*Data supplied*:
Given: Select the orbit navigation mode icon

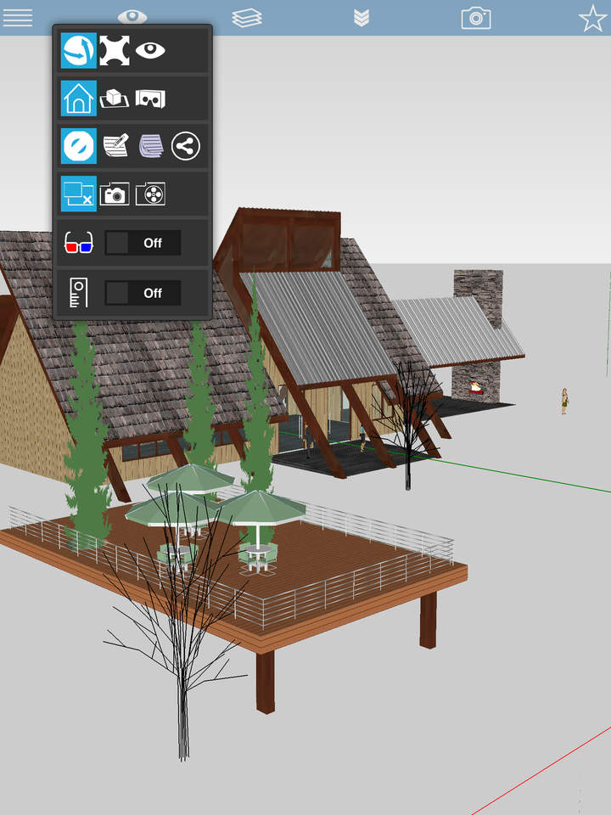Looking at the screenshot, I should (x=78, y=51).
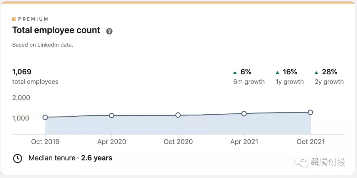Click the green arrow next to 16%

[278, 72]
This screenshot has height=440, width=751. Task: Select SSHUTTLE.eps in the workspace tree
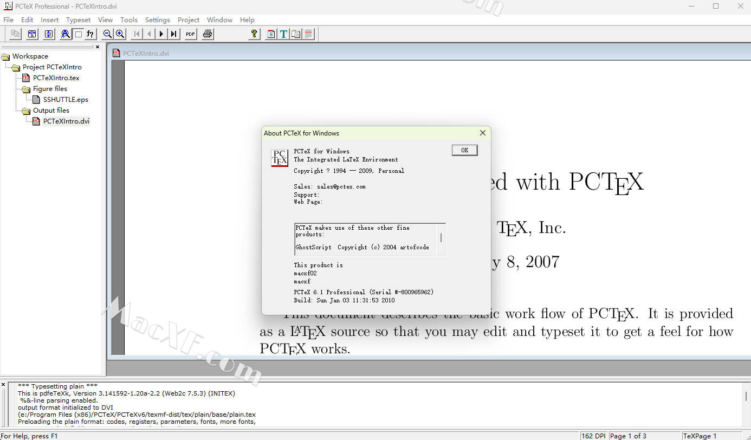click(x=65, y=100)
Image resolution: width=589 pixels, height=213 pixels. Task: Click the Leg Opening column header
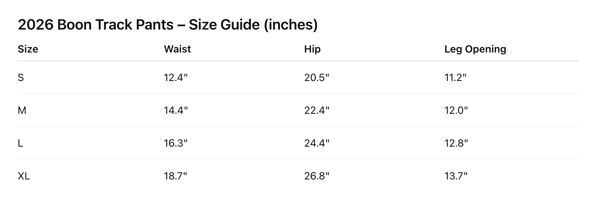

*What needs to be done*:
Copy the listing in full and without alteration, omitting every picture.

*Response to the task*:
Given: Select the orbit navigation mode icon

Looking at the screenshot, I should (x=78, y=51).
Click the green arrow next to 16%

[278, 72]
This screenshot has height=440, width=751. Task: Select SSHUTTLE.eps in the workspace tree
click(x=65, y=100)
Image resolution: width=589 pixels, height=213 pixels. Task: Click the Leg Opening column header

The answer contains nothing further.